ASSIGNED TASK
Below are entries. Copy exactly the lines running from the line that holds "Given: Tap the center red recipe item icon" to the line that holds "Task: Click President", with both ends included.

───── INPUT DATA

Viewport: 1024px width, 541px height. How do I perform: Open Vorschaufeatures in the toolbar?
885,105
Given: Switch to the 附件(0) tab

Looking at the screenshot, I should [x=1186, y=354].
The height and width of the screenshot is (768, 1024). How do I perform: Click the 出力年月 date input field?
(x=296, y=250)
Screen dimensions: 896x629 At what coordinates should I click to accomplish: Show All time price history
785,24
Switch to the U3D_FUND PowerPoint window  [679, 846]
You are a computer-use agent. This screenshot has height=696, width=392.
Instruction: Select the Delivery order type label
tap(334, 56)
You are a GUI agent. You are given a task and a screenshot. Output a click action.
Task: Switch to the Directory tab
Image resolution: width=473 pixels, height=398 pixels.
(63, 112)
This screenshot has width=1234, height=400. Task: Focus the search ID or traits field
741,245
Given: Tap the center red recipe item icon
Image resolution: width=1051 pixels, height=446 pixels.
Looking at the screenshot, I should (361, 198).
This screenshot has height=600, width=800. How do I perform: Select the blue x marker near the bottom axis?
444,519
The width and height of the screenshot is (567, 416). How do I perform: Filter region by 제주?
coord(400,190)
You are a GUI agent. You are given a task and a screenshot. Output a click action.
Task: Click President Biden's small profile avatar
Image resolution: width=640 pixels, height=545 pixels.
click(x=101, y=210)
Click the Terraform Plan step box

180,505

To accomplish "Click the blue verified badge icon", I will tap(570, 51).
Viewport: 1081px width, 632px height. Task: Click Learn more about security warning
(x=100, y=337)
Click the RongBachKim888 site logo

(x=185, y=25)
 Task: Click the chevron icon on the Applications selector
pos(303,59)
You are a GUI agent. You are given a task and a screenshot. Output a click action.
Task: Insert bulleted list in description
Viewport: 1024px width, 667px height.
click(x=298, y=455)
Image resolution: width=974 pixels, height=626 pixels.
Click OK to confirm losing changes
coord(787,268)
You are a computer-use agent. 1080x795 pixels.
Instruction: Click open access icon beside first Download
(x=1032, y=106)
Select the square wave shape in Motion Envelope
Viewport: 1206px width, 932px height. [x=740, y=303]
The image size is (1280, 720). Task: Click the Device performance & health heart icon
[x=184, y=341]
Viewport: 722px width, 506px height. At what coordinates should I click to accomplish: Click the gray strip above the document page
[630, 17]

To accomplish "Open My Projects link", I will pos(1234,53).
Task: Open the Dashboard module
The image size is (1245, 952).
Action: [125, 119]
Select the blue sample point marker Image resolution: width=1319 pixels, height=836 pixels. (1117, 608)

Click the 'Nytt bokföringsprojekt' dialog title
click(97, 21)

──────────

ANSWER TO THIS PROBLEM
Given: Tap the center red recipe item icon
Image resolution: width=1051 pixels, height=446 pixels.
Looking at the screenshot, I should (361, 198).
This screenshot has height=600, width=800. How do I perform: Select the blue x marker near the bottom axis?
444,519
The width and height of the screenshot is (567, 416). How do I perform: Filter region by 제주?
coord(400,190)
You are a GUI agent. You are given a task and a screenshot. Output a click action.
Task: Click President Biden's small profile avatar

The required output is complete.